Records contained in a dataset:
== == ==
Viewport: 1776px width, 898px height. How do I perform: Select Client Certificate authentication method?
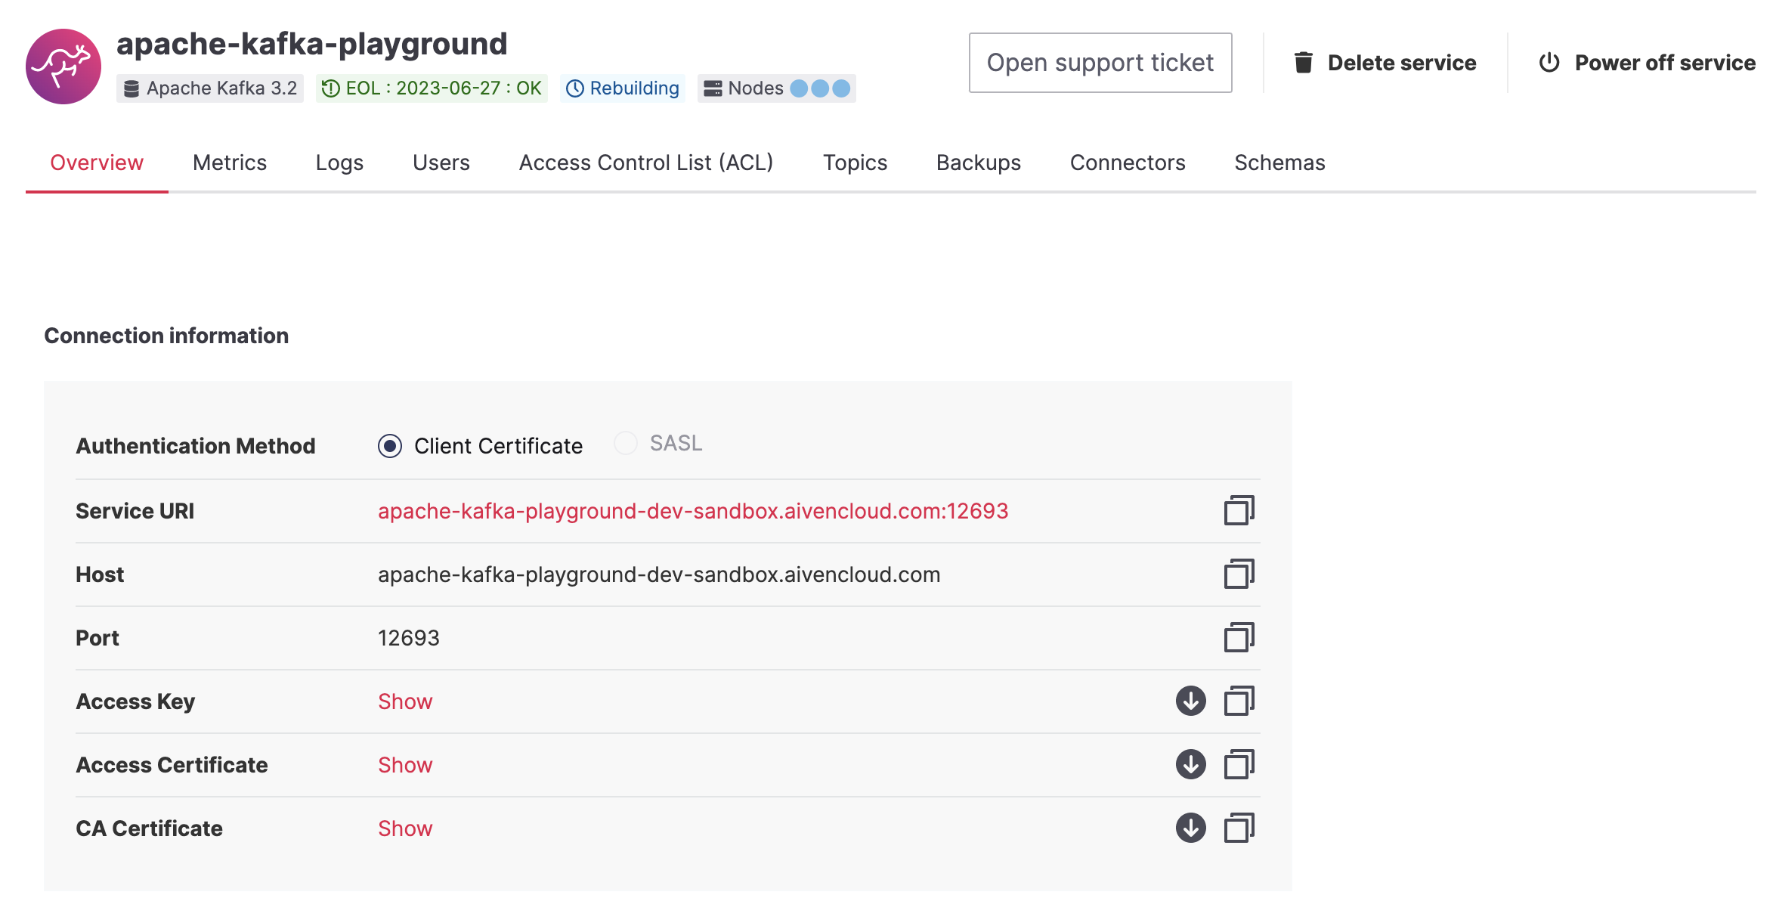388,446
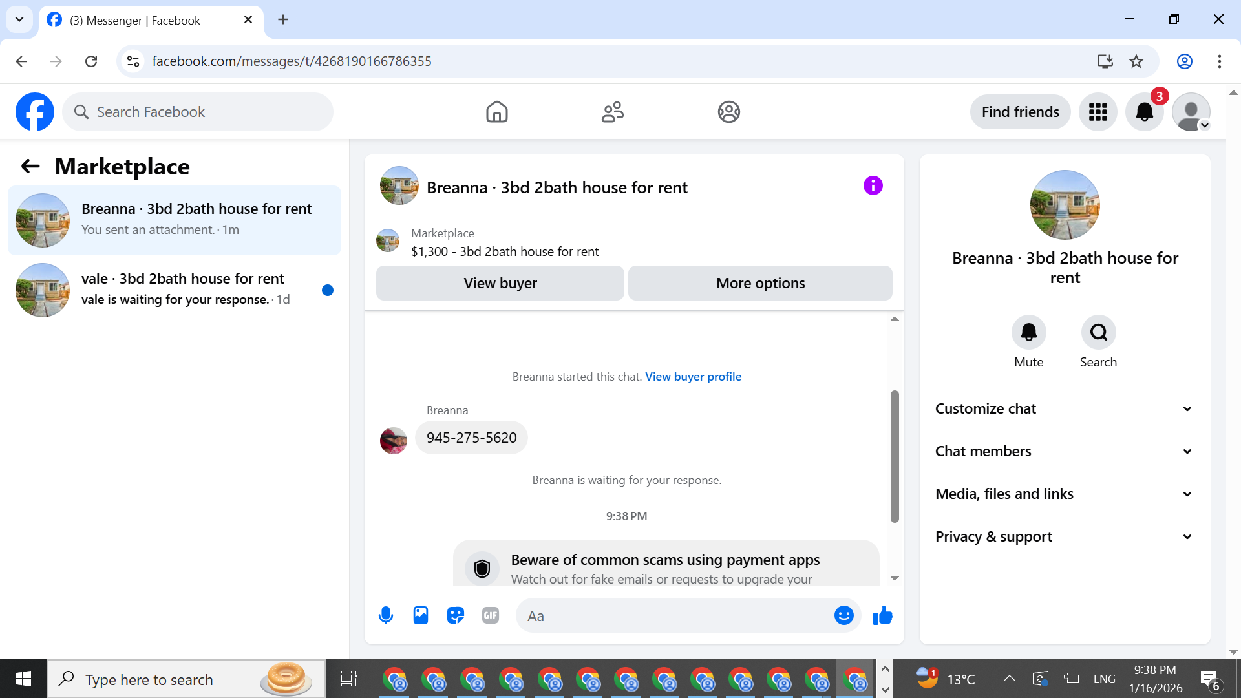Screen dimensions: 1241x698
Task: Open the Facebook apps grid menu
Action: pyautogui.click(x=1098, y=112)
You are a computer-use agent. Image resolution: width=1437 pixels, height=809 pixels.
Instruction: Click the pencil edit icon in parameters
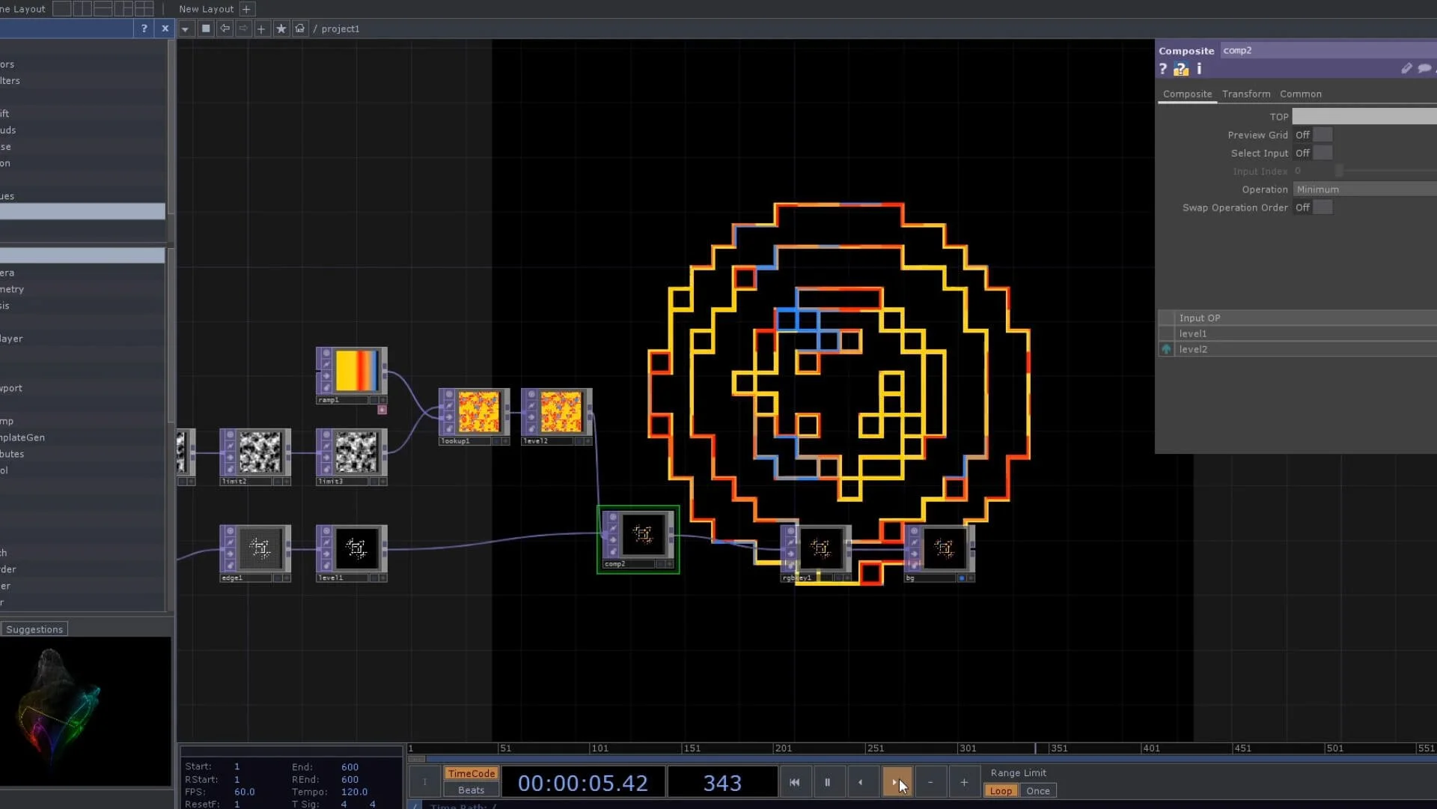(x=1406, y=69)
== == ==
ASSIGNMENT: Please give the data above again in exact form and omit every picture.

TASK ANSWER:
Viewport: 1776px width, 898px height. How do I perform: Select Client Certificate authentication method?
388,446
Screen dimensions: 1241x698
Task: Open the Facebook apps grid menu
Action: pyautogui.click(x=1098, y=112)
You are a computer-use agent. Image resolution: width=1437 pixels, height=809 pixels.
Instruction: Click the pencil edit icon in parameters
(x=1406, y=69)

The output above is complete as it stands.